In (Haah et al. 2015), in the first section, the authors study the asymptotic behaviours of fidelity and trace distance between $\rho^{\otimes n}$ and $\sigma^{\otimes n}$ for some given pair of states $\rho,\sigma$. More precisely, given $F(\rho,\sigma)\equiv \|\sqrt\rho\sqrt\sigma\|_1$ and $T(\rho,\sigma)\equiv \frac12\|\rho-\sigma\|_1$, defining $T_n\equiv T(\rho^{\otimes n},\sigma^{\otimes n})$, observing that $F(\rho^{\otimes n},\sigma^{\otimes n})=F(\rho,\sigma)^n$, and using the well-known relation $$1-F \le T \le \sqrt{1-F^2},$$ we can write the asymptotic behaviour of $T_n$ as bounded by $F$ (assuming $F$ is sufficiently small) as follows: $$\frac12 F^{2n} \le 1-T_n \le F^n.$$ From this they infer that:
This means that $\ln(1/F)$ or infidelity gives nearly sharp bounds on the rate at which $T_n$ converges to $1$; the actual rate is between $\ln(1/F)$ and $2\ln(1/F)$. In particular, for fixed [state dimension] $d$, the state discrimination is possible to infidelity $\delta$ using $n=\Theta(1/\delta)$ copies.

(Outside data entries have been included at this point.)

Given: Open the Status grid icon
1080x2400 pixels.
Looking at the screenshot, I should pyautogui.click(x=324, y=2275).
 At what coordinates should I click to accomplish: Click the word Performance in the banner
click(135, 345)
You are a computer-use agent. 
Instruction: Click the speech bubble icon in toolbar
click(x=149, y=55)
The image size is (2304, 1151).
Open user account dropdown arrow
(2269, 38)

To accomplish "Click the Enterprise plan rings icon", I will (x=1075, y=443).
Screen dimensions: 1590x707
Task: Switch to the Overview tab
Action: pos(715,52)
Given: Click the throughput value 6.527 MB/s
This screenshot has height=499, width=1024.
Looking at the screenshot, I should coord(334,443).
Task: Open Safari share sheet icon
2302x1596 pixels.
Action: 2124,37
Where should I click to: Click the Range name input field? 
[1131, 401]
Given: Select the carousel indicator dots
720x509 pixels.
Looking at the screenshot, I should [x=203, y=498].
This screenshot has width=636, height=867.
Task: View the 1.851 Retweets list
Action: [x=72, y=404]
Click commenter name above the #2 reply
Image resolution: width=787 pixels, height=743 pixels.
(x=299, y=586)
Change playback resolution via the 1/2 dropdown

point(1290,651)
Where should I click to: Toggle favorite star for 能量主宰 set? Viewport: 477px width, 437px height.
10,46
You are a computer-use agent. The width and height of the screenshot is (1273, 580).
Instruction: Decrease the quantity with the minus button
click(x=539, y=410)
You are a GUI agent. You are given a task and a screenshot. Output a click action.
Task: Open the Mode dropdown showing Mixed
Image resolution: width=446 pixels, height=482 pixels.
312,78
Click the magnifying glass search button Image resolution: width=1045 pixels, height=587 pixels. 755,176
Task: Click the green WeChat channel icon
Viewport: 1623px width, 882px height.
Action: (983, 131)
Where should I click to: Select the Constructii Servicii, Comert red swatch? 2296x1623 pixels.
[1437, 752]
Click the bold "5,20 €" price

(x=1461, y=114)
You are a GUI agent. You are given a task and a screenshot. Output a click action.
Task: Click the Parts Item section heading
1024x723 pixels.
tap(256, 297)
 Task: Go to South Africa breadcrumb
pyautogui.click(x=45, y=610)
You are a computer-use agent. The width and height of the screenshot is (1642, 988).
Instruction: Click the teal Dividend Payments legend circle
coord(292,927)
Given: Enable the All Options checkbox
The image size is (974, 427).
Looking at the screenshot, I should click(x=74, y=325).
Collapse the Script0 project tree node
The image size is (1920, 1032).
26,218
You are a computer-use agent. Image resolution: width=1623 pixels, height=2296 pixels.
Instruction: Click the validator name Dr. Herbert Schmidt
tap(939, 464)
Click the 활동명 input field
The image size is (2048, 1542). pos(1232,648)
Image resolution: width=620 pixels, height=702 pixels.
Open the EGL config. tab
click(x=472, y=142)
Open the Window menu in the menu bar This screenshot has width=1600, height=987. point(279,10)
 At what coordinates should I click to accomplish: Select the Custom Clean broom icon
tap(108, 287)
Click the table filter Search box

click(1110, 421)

I'm trying to understand more precisely what is meant by this, and how the conclusion is reached. I think the first part refers to what we get taking the log of the above relation: $$2n \log F -\log2\le \log(1-T_n) \le n \log F \\ \sim 2\log F \le \frac{\log(1-T_n)}{n} \le \log F.$$ This looks close enough to the "rate of convergence of $T_n$ to $1$ is $O(\ln(1/F))$", but I'm unsure about how this "rate" is defined, precisely.
The next step might follow immediately from understanding of this, but the additional unclear point about the above sentence is: what does "state discrimination is possible to infidelity $\delta$ with $n$ copies" mean exactly? Are they referring to a bound of the form: the probability that the infidelity is larger than $\delta$ is smaller than some constant error threshold using $n\sim 1/\delta$ input states? How is this connected with the previous statement about the trace distance $T_n$?